Pas d'enfants, pas de vie
Comme dans toutes les régions proches de la - très longue - ligne de front, il n'y a pas de classe dans les écoles de Svyatorhirsk. En effet, la plupart des bâtiments où se trouvaient les écoles sont endommagés. Il a donc fallu repartir de zéro. Une autre ONG - ukrainienne - a construit un endroit pour les 45 enfants qui vivent maintenant ici.
"Il est important qu'ils aient un endroit physique où venir, où ils peuvent jouer, faire des activités éducatives ou regarder des films. La guerre est particulièrement dure pour eux", explique Irina, la mère de l'un des enfants, qui fait des allers-retours sur un petit scooter pendant que nous parlons. "Certaines des familles qui se sont installées ici sont des personnes déplacées à l'intérieur de leur propre pays depuis des endroits où elles ont vécu des moments très difficiles, comme Mariupol ou Avdiivka", ajoute-t-elle.
Il est difficile d'imaginer le traumatisme que certains de ces enfants ukrainiens peuvent porter en eux. Le directeur de l'hôpital pour enfants et de l'hospice pour les soins palliatifs de Kharkiv a déclaré que depuis le début de l'invasion, les cas de troubles mentaux chez les enfants, induits par le stress de la guerre, ont doublé. "La solution prendra du temps", a-t-elle déclaré.
Outre le temps, des thérapies spéciales sont également nécessaires. Dans l'une des pièces de ce centre pour enfants de Svyatorhirsk, une longue table est remplie de peintures, de marqueurs et de matériel d'artisanat. "Nous faisons de l'art-thérapie ici", explique Irina. Parfois, une feuille de papier et quelques crayons de couleur sont les seuls outils dont dispose un enfant pour exprimer ce qu'il ressent au milieu d'un bombardement.

L'aggravation de la santé mentale - chez les enfants comme chez les adultes - est un autre des "dommages collatéraux" des bombes que Poutine continue de larguer en toute impunité sur l'Ukraine. Selon l'ONU, 10 millions de personnes en Ukraine risquent de souffrir de stress aigu, d'anxiété, de dépression, de toxicomanie et de stress post-traumatique.
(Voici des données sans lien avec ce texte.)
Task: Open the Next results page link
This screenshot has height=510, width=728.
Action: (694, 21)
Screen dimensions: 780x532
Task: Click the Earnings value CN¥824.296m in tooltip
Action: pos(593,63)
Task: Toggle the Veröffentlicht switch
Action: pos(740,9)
Deux ans plus tard, les cicatrices de la guerre en Ukraine sont profondes. Et il ne s'agit pas seulement de celles qui se produisent sur le champ de bataille ; les pires sont celles qui se trouvent plus loin des lignes de front. Elles sont visibles dans les bâtiments - brisés par les bombes - qui rappellent la désolation, le vide et la douleur de ceux qui ont été chassés de leurs maisons par les tirs de canon. Mais c'est dans les yeux des gens qu'on les voit le plus clairement.